Slivers of Truth


Everyone has been in an argument where someone else said something not very nice about you. The knee-jerk reaction is always to bite back and point out what’s wrong with them, as if their negative qualities disqualify them from saying anything negative about you.  It results in hurt feelings, broken relationships, and deep wounds, especially if you are already truly afraid that there is something irreparably wrong with you, and they have just put your worst fears on display for everyone to see.

You see, if you have been taught by people’s actions or words that you are not enough just as you are, that you have to earn people’s love, acceptance and approval, then being “right” and being “all right” at all times will be the most important thing to you.  When someone dares to say that you are not “all right”, that something is amiss in you, it can be like a jagged sword jabbed into your soul.  But those words don’t have to saw you in two as they have in the past. Those words can, instead, bring you closer to Christ and being more like Him.

We do that in 2 ways:

1. We need to accept that we, like everyone else in the world, are flawed. We do not have it all together and never will on this side of heaven. We will never get it all right, say all the right words, or please every person.  We need to be changed if we are to become more like Jesus in this world.

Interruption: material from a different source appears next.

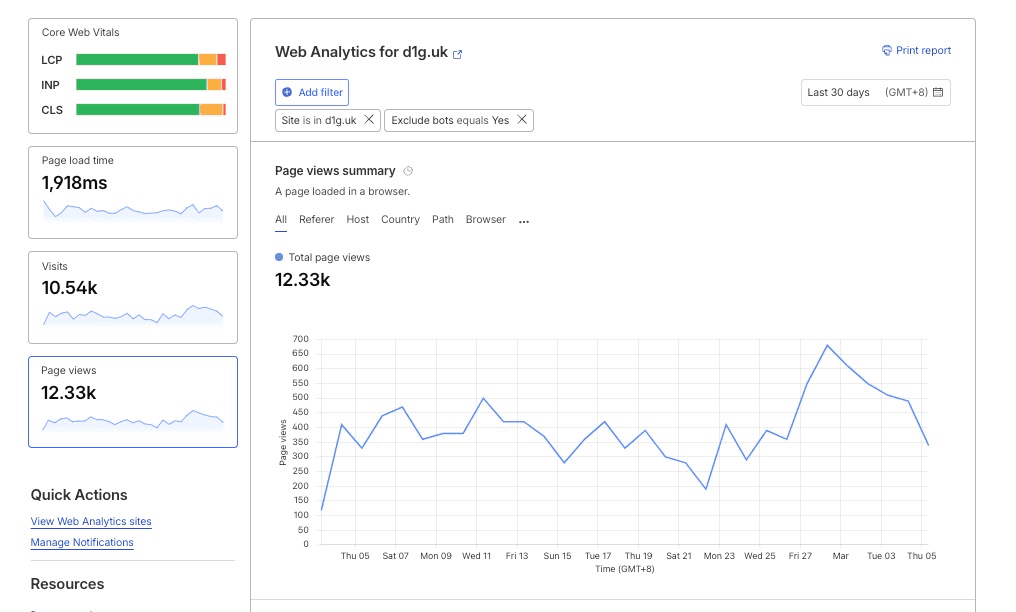Click the Add filter button

click(x=311, y=92)
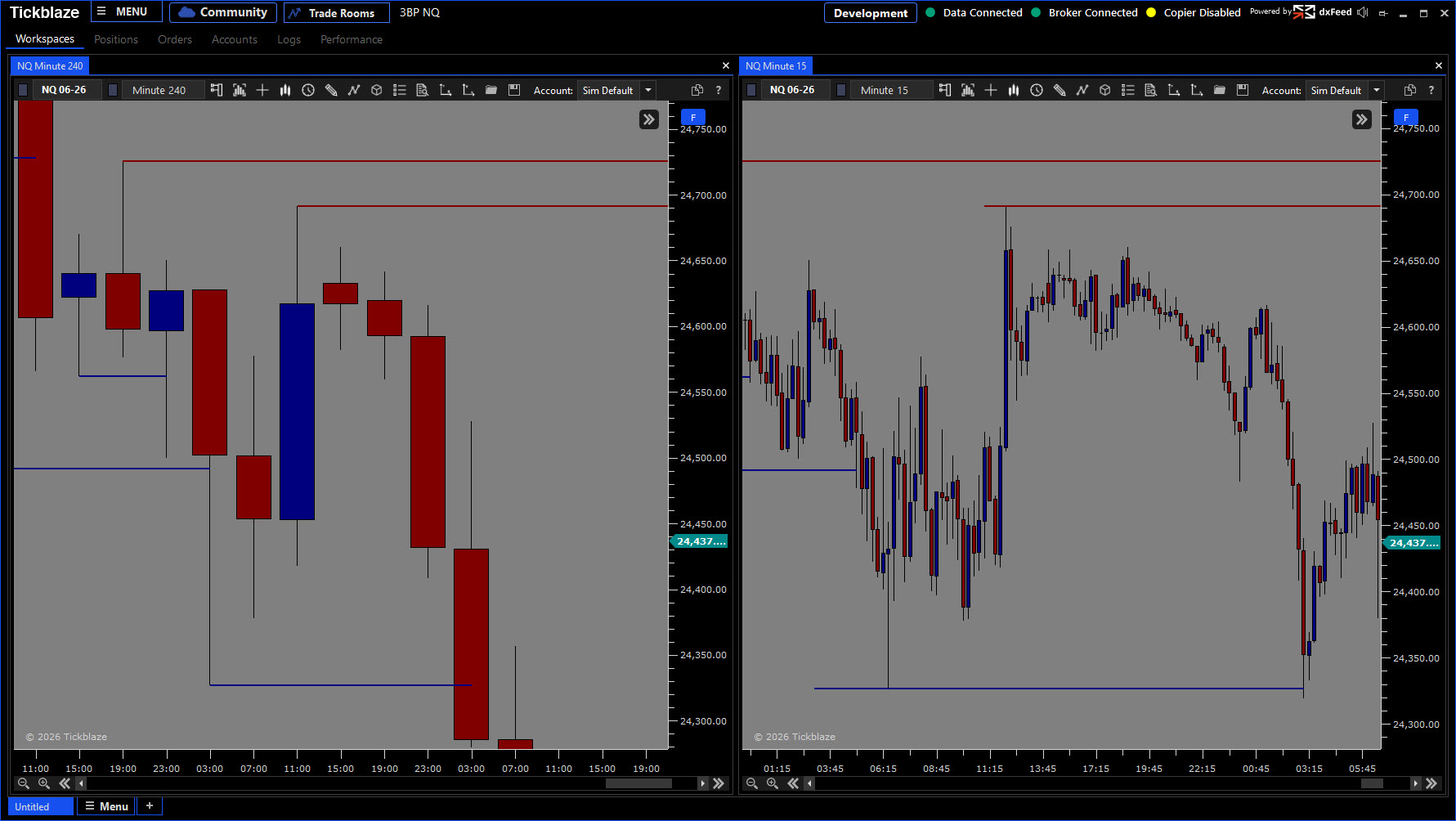Toggle the link square beside Minute 15
1456x821 pixels.
841,90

2. We need to accept that, no matter what, God loves us and says we are completely loved, accepted and approved DESPITE any of our character defects.  He knows every single flaw in us due to our flesh, and He took those flaws into account when He created us and His plan for us. He is not disappointed or taken aback by our flaws. He knew about them before we were born, and still had us be born.

But change requires being told that you have done something wrong, have fallen short in some area.  It also requires that, more than anything, you want to please God more than you want to avoid hearing negative things about yourself.  In other words, it requires humility, admitting that we don’t see and accept everything about ourselves and that someone else may see something in us that we need to pay attention to.

The problem is often how people say what is wrong with us. Their words are callous and often said in anger. They may truly intend to hurt you at that moment out of retaliation if they feel hurt.

However, just because they did not say something nicely does not mean that there isn’t a sliver of truth that God wants you to pay attention to.  He can use even those callous words spoken in anger to get us to where He needs us to be.  The question for you is, will you be humble enough to listen to what they say and ask the Holy Spirit to show you what truth exists in their claims?

It takes bravery to attempt this. It takes a willingness to trust that admitting weakness and failure in areas of our lives doesn’t mean we are a reject. But the payoff is a release from fear of what others say, and becoming that much more like Christ.

I know of several recent situations where women were confronted with their flaws. These women I know were humble and willing to listen to what was said about them and apply it to their lives. I am so incredibly impressed with these women, because they love the Lord and their families more than they love their own pride and need to be “right”. These women look more like Christ today than they did yesterday. But what they don’t realize now is that, from hereon out, other people’s words will not be able to hurt them like they have in the past, because they are no longer afraid of hearing negative things about themselves.

So consider this. The next time someone says something negative about you, think about receiving it as a message from God about an area that you need to work on.  Ignore the way the message is delivered; just ask the Holy Spirit to show you what, if any, slivers of truth are lying within that message.

You can then avoid arguments about it by honestly saying to that person, “You know, you may be right about that. I’m going to pray about it. Thank you for pointing that out.”  What more is there for them to say if you are willing to agree that you may be wrong and have something in your life to work on?

You are loved and accepted completely and totally by the One who knows you best and loves you most.  That means that being told by others may hurt, but it doesn’t disqualify us from being loved.  Allow God to use everything that happens to you to make you more like Him, including unkind words, and every day you will be able to know you pleased God with your humility and submission to Him.  You will make your Daddy so very proud.